Imaginatively Healthy!
Research offers many reasons why establishing a good relationship with health and wellness now will set your students up for success in the future! See the Health and Wellness for All Research Brief for more facts; here are a few to get you started:
- Good nutrition, physical activity, and stress reduction can improve learning and life outcomes such as academic success, life expectancy, and risk of chronic diseases.
- Reducing stress positively impacts students’ social skills and mental energy.
- Getting enough sleep helps people focus and pay attention, make decisions, manage emotions, and more.
Consider Incorporating some of these “imaginatively healthy” activities into your program and watch the results speak for themselves!
- Ask a local museum to host a “museum race.” Pair your students up, give them criteria for recording information on the various art pieces, and see which group can record the most information! It’s a great way to increase heart rate and get some steps in.
- Have students make a playlist of appropriate, calming music and use it as the playlist for a yoga or meditation session.

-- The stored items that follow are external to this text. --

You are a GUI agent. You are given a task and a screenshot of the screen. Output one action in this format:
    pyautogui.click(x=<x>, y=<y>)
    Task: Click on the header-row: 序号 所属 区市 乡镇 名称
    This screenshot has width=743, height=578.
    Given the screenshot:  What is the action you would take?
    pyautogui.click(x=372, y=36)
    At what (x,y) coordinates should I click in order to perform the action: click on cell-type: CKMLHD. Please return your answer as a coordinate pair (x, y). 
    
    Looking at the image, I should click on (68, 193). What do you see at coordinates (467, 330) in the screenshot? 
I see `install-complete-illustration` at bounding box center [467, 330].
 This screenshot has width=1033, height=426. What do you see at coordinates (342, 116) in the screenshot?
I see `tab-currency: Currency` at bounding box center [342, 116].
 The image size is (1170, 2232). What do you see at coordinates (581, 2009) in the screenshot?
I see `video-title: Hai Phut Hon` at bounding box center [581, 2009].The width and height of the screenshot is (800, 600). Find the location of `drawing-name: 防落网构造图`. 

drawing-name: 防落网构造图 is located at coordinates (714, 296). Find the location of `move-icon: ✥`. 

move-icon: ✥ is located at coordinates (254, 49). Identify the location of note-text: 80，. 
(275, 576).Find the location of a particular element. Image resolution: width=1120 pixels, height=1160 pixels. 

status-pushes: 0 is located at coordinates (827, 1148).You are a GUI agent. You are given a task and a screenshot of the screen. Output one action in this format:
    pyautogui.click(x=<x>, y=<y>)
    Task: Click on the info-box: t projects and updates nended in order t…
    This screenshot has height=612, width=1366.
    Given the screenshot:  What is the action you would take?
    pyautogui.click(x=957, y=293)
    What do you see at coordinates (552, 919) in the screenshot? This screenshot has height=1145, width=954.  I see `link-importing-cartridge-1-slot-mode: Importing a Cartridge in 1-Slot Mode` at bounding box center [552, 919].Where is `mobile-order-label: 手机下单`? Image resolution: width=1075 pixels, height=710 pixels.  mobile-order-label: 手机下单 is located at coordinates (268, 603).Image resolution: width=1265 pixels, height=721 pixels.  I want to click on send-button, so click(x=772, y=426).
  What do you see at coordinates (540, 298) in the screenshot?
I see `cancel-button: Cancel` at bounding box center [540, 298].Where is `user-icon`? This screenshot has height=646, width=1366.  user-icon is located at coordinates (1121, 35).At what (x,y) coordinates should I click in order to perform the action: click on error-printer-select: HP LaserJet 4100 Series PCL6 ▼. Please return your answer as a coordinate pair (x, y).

- Bring culinary arts and film into the equation! Have students vote on a dish from a favorite movie, like the ratatouille from the movie Ratatouille, make any necessary dietary modifications, and prepare it together while watching the movie.
- Show students that dance can be a fun way to get your body moving. Split students into teams, have them choose an appropriate song, and let them choreograph their own dance. You could even split it over the course of a few days and have each team teach the other teams their choreography!
If you and your staff place priority on infusing creativity and student wellness together, magical things are sure to follow. When students learn that Health and Wellness can be an artistic and creative reprieve from the doldrums of everyday life, they will be more likely to incorporate it into their everyday lives—now and well into their adulthood.